Yo estuve allí. En aquella época no escribía, sólo hacía esfuerzos por evitarlo. La únicas pruebas están inscritas con una llave en la pintura azul de un ascensor, o en un baño, o en una chimenea del tejado de la primera planta. ¿Ocho, nueve años?
Recuerdo nombres por finales de trayecto, La Corneuve, o por el tranvía, Bobigny, donde me hice una tarjeta de residencia que jamás llegué a recoger.
Me llamó la atención la oscuridad de los días, del asfalto y del marrón agrietado de las caras. En el centro del pueblo, comido por la banlieu, aún quedaban pisos bajos, plaza y catedral. El resto era una sucesión de edificios de 30 años con aspiración a premio de arquitectura. Ventanas redondas y barras de hierro de colores chillones.

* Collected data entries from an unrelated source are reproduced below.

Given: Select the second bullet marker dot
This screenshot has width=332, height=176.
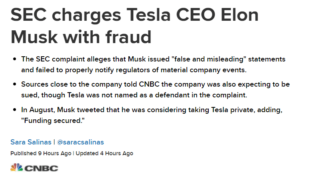Looking at the screenshot, I should pyautogui.click(x=15, y=84).
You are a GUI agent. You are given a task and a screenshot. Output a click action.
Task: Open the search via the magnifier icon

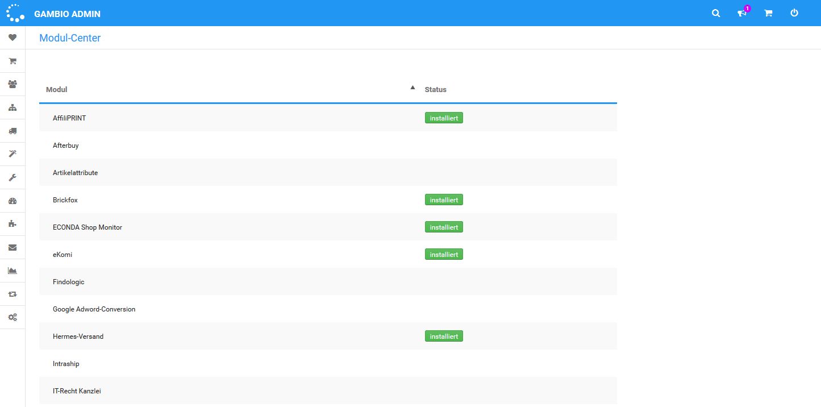tap(715, 13)
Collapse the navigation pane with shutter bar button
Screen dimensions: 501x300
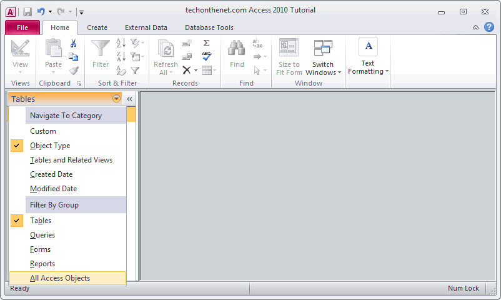click(129, 99)
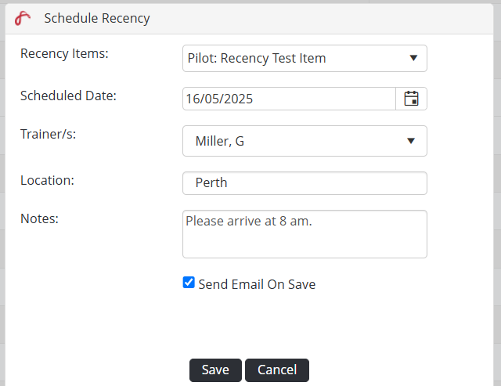Click the 'Notes:' label

tap(39, 218)
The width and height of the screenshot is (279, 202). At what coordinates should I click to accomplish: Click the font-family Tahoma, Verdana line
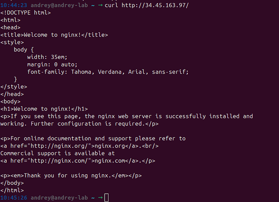pyautogui.click(x=108, y=72)

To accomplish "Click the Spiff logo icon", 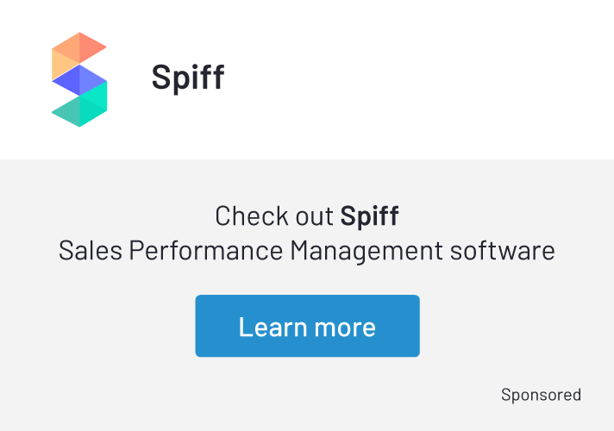I will click(79, 79).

Allí descubrí que había dos lados y que nosotros estábamos en el correcto, porque sabíamos leer, y hacíamos fotos y cortometrajes y collages, y nos escapábamos a los cafés de Ménilmontant. Yo, nosotros, sólo estabamos de paseo. Ni siquiera Éric, que estaba entre todos, porque no era ni europeo ni estrictamente blanco, y se camuflaba fácilmente entre la oscuridad y la falta de dinero, llegó nunca a caer del todo.